PROVIDED PASSAGE:
..............................
Author Topic: Maple Blanks for Rifle Stock?  (Read 10470 times)

msmith

  • Guest
Maple Blanks for Rifle Stock?
« on: May 14, 2010, 03:22:17 AM »
 I have a Maple in a right away that may have to be cut..What size should the blanks be ? Is there a certain section of the tree that is better? Just curious in case it has to be cut.
« Last Edit: May 14, 2010, 03:23:14 AM by msmith »

Offline Keb

  • Hero Member
  • *****
  • Posts: 1193
  • south Ohio
Re: Maple Blanks for Rifle Stock?
« Reply #1 on: May 14, 2010, 06:29:51 AM »
Quarter saw it. Avoid heart wood & sap wood. If you are making BP long rifle stocks it should be (minimum L x W sizes) 2 1/2" x 8" x 75" long. It will need to be dried before cut into stocks, too. Also, seal the ends with latex paint, hide glue or paste wax as soon as you cut it in planks. It could be valuable if there is any amount of figure in the wood. Otherwise, it will be good firewood.

northmn

  • Guest
Re: Maple Blanks for Rifle Stock?
« Reply #2 on: May 14, 2010, 12:33:31 PM »
Several varieties of maple some better than others.  The sugar maple is a harder denser maple that with figure makes an ideal stock.  Red maples can be used but are less than ideal but often have more figure.  They are also often pretty soft.  How large is it?  Others that have asked a similar question have asked about trees that were pretty small in diameter.  I have a plain sawed stock for a future project that looks OK and some like them.  To get a quarter saw you have to be able to cut out a center piece and then have enough left over to get about an eight inch plank minimum.  I made a fowler out of a tree I cut myself using a split out quarter sawed plank, but I cut the tree almost level with the dirt.  I could only get two blanks out of it quarter sawed (thats all I wanted anyway).  Today I think they must slab off sides until they get to the center part and then quarter saw as some nice plain sawed blanks are out there.  Quarter sawn wood is less susseptible to warpage, but with proper drying and the right cutting technique you can also eliminate the problem with plain sawed.
..............................
ITEMS:
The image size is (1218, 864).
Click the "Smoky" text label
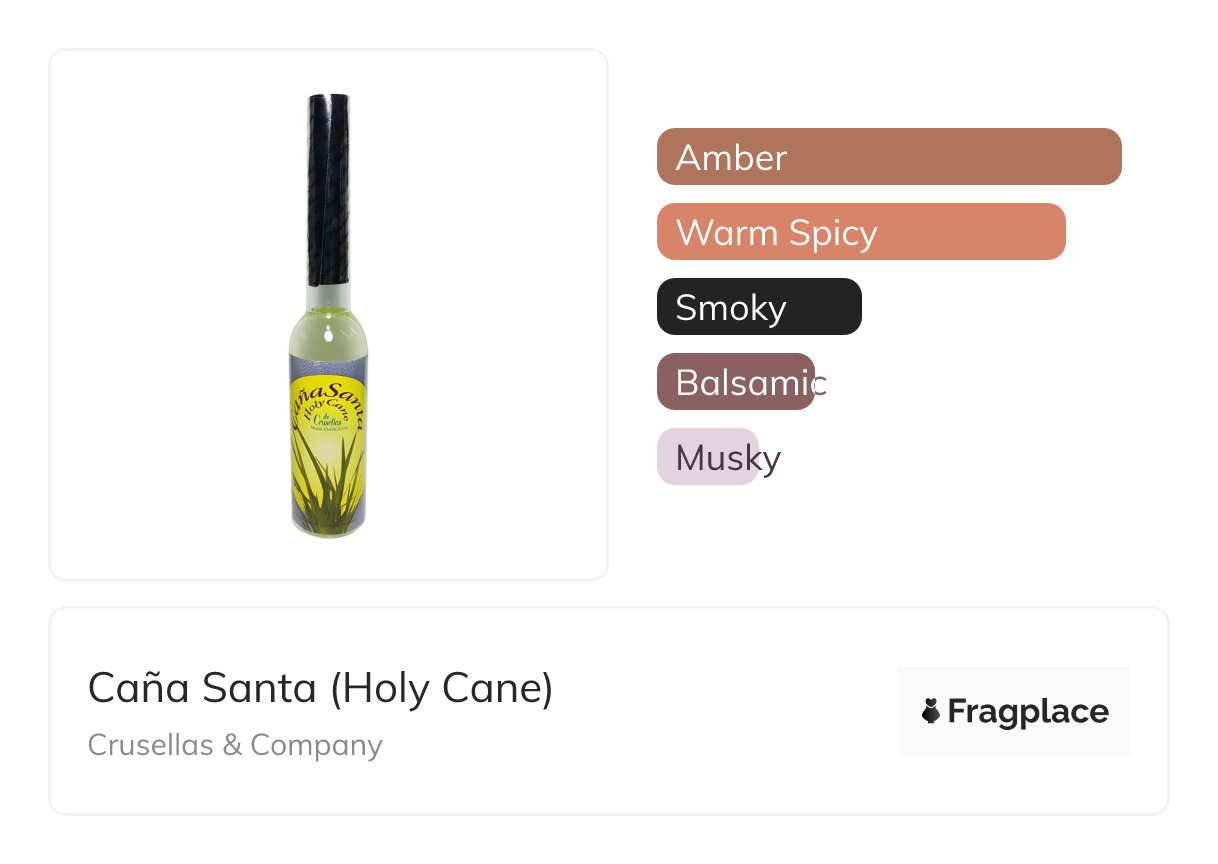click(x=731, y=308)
..............................
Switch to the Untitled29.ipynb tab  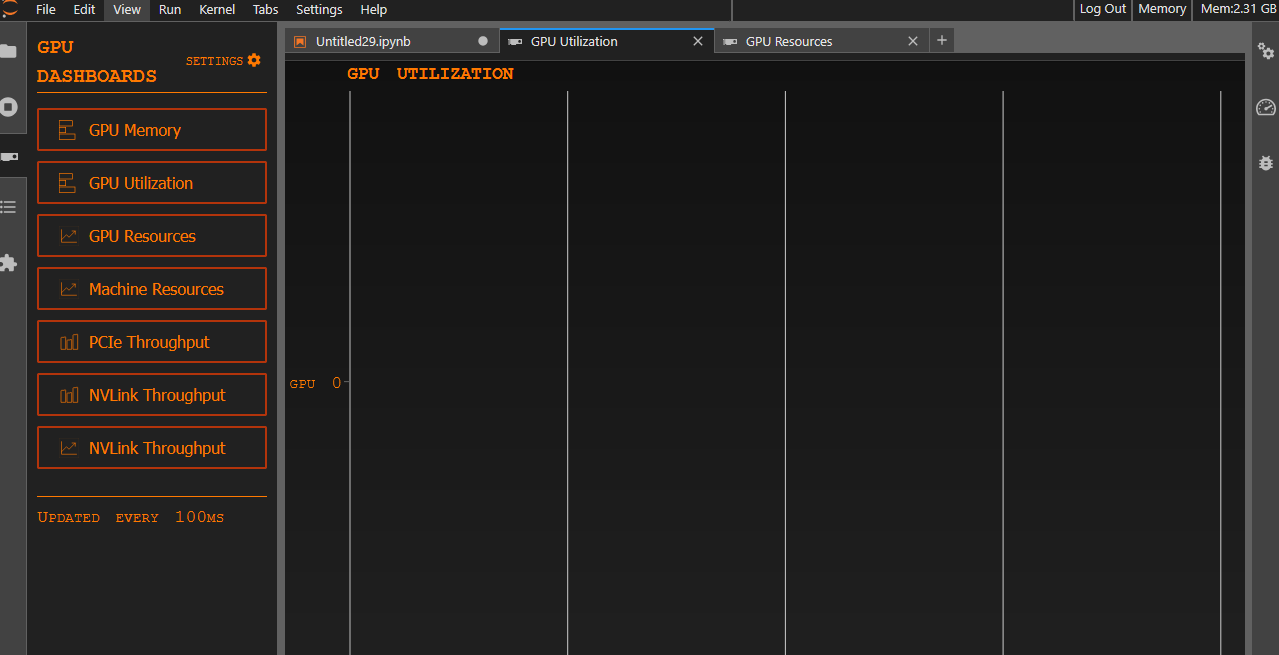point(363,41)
..............................
EXERCISES TO COMPLETE:
- a) In the maple rifle stock thread, what minimum dimensions does Keb give for blanks for BP long rifle stocks?
- b) Based on the maple rifle stock thread, decide whether each statement agrees with it, and support each yes or no with the deciding words quoted from the thread. (i) Keb advises sealing the ends of the planks with latex paint, hide glue or paste wax. (ii) Red maple is described as harder and denser than sugar maple. (iii) northmn got three quarter sawed blanks from the tree he cut.

RESPONSES PER TASK:
- a) 2 1/2" x 8" x 75" long.

- b)
(i) Yes: "seal the ends with latex paint, hide glue or paste wax as soon as you cut it in planks"
(ii) No: "The sugar maple is a harder denser maple" and red maples "are also often pretty soft"
(iii) No: "I could only get two blanks out of it quarter sawed"